Spécial Journée internationale de la biodiversité 

On célèbre la nature cette semaine dans le cadre de la Journée internationale de la biodiversité. En rassemblant la diversité des espèces, des écosystèmes et des gènes, il est clair que la biodiversité est complexe. Le dernier morceau de « bio-casse-tête », qui agit comme un liant pour toutes ses composantes, est la diversité fonctionnelle.

Épine-vinette avec ses épines…

 

On appelle fonctions les traits des individus qui affectent leur performance dans leur milieu et leur impact sur ce même environnement. En gros, c’est leur impact. Le trait peut être une réponse à un facteur extérieur, comme la présence d’épines sur une plante pour limiter le broutage ou la forme de l’aile d’un oiseau. Le trait peut aussi avoir un effet sur l’environnement, comme le développement plus ou moins vertical du système racinaire d’un arbre qui pourrait limiter l’érosion du sol.

Pour maximiser le concept, on regroupe les organismes qui ont le même type de fonction ensemble et on appelle le tout des groupes fonctionnels. Ces unités deviennent des outils simples et efficaces pour optimiser la diversité. Disons qu’une ville décide de faire une plantation d’arbres et que les dirigeants veulent une belle biodiversité. Les espèces choisies vont être différentes, évidemment, mais on va aussi essayer de planter des espèces de différents groupes fonctionnels.

Espèces d’arbres de différents groupes fonctionnels (1, 2 et 3) ayant des systèmes racinaires au développement différent.

 

Dans cet exemple, les différents groupes fonctionnels (1, 2 et 3) ont des systèmes racinaires qui se complètent. On suppose qu’en utilisant des espèces de différents groupes, il y aura moins d’érosion dans ce milieu que si seulement des arbres du groupe 2 étaient présents.

 

Pour ne pas faire de jaloux, les écosystèmes aussi ont des fonctions écologiques.
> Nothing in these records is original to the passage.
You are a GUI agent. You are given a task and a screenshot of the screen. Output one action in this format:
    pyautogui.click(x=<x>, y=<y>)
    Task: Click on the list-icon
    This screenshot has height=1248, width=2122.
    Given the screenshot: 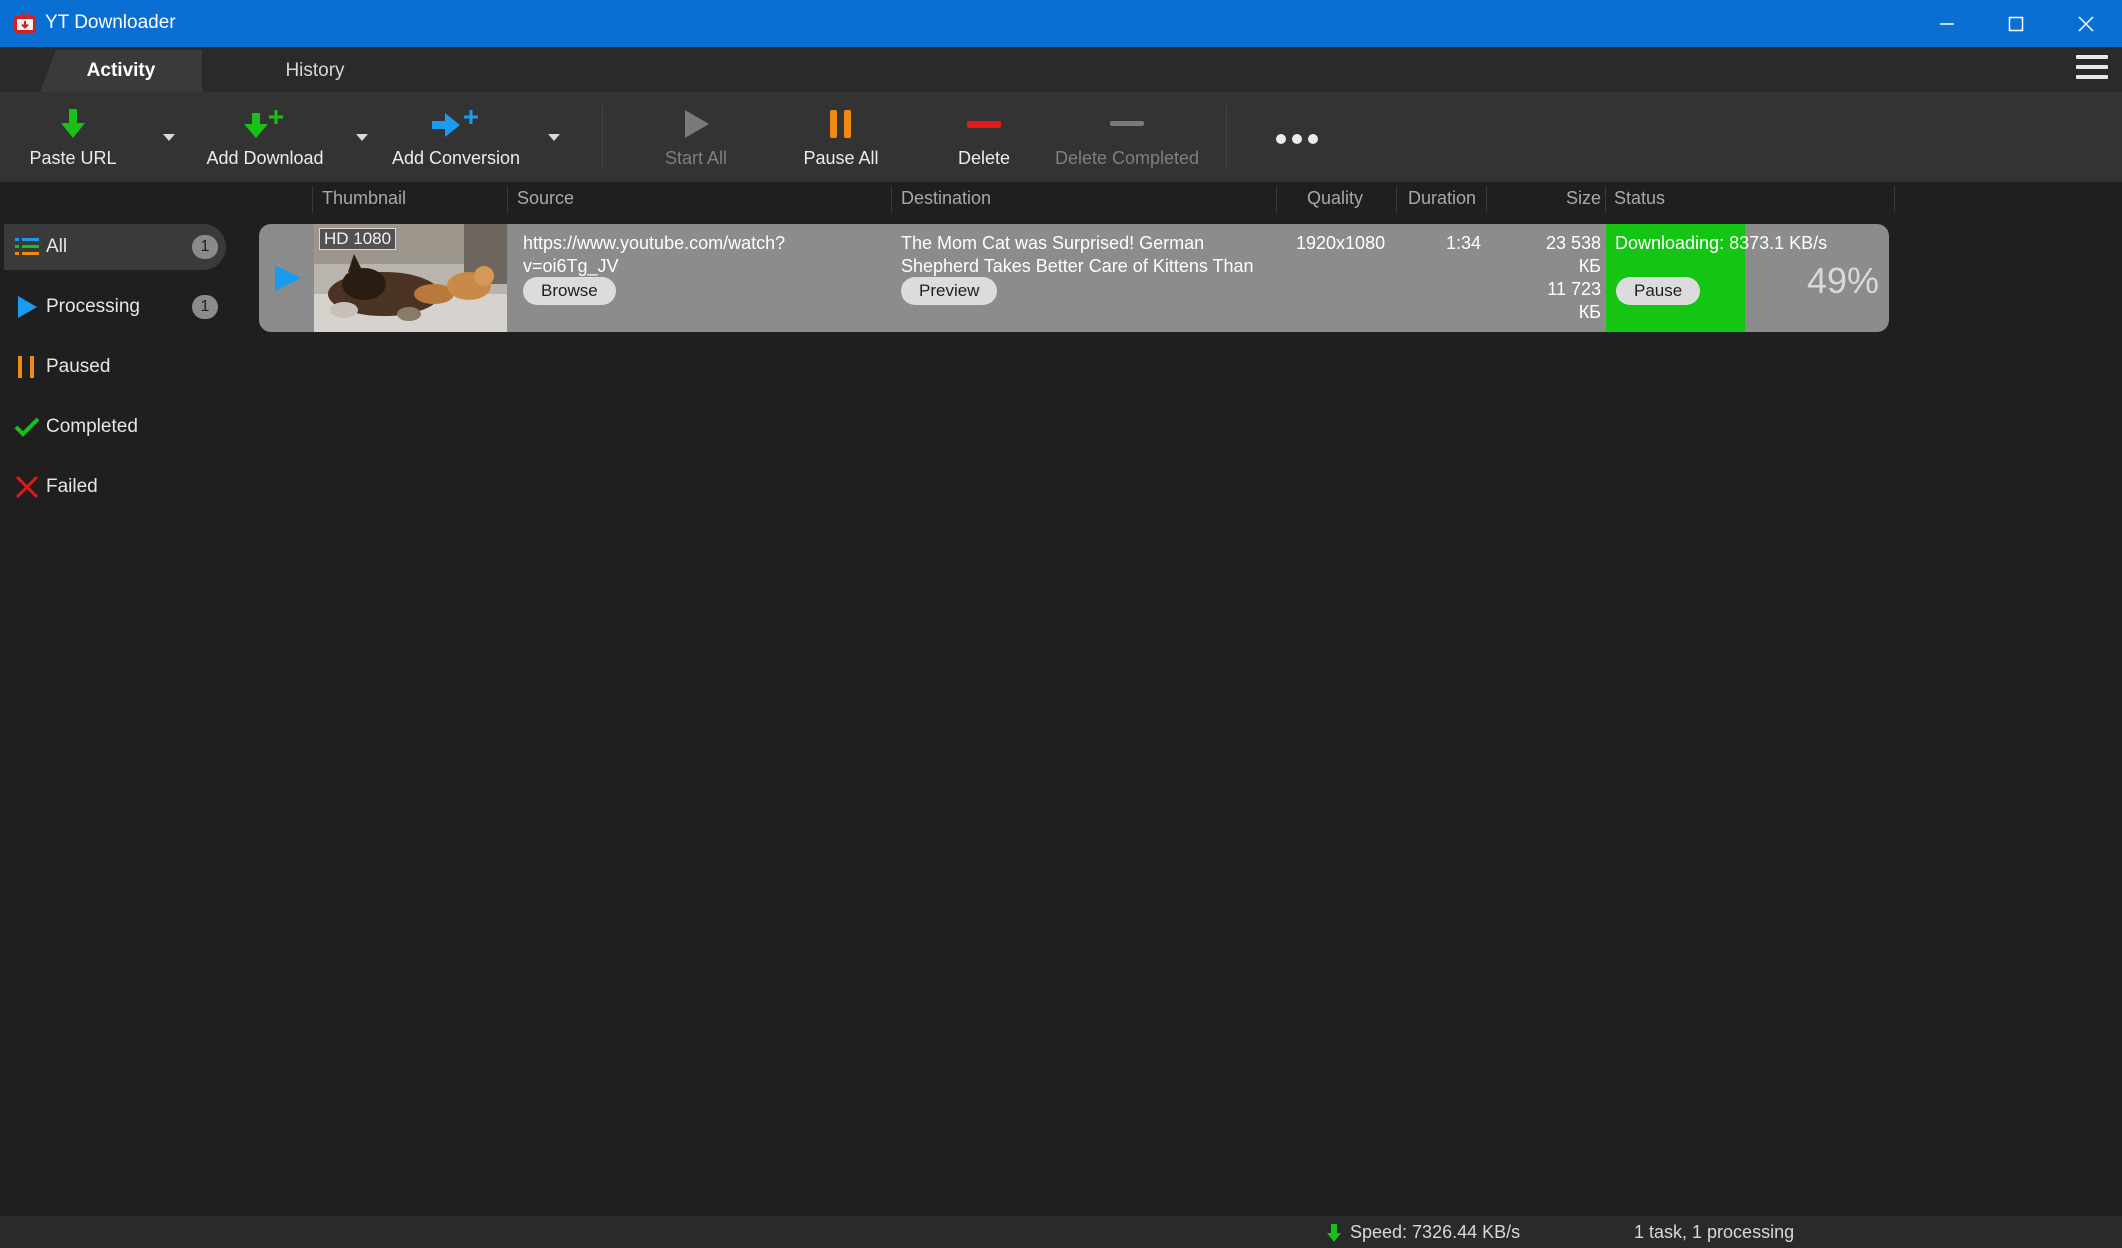 What is the action you would take?
    pyautogui.click(x=27, y=246)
Ce sont généralement les actions (ou plutôt les interactions) de ses composantes (vivantes et non-vivantes) qui les assurent. La rétention de l’eau dans le sol, la décomposition de la matière organique, la création d’habitats, la présence de ressources, la prédation, sont tous des exemples de fonctions des écosystèmes. C’est à partir de ces fonctions qu’on tire les services écosystémiques comme la régulation de l’érosion, la qualité des sols, la régulation des parasites ou des maladies et la conservation de la biodiversité.

 

Ce qu’il faut comprendre ici c’est que non seulement on a besoin d’un diversité notable des choses tangibles (des plantes, des animaux, des éléments abiotiques) mais aussi d’une diversité des lieux que ces choses créent lorsqu’elles interagissent (les écosystèmes, les habitats) et finalement, d’une diversité de résultats de ces interactions, ce qu’on appelle les fonctions. Ouf! On te l’a dit la biodiversité, c’est complexe!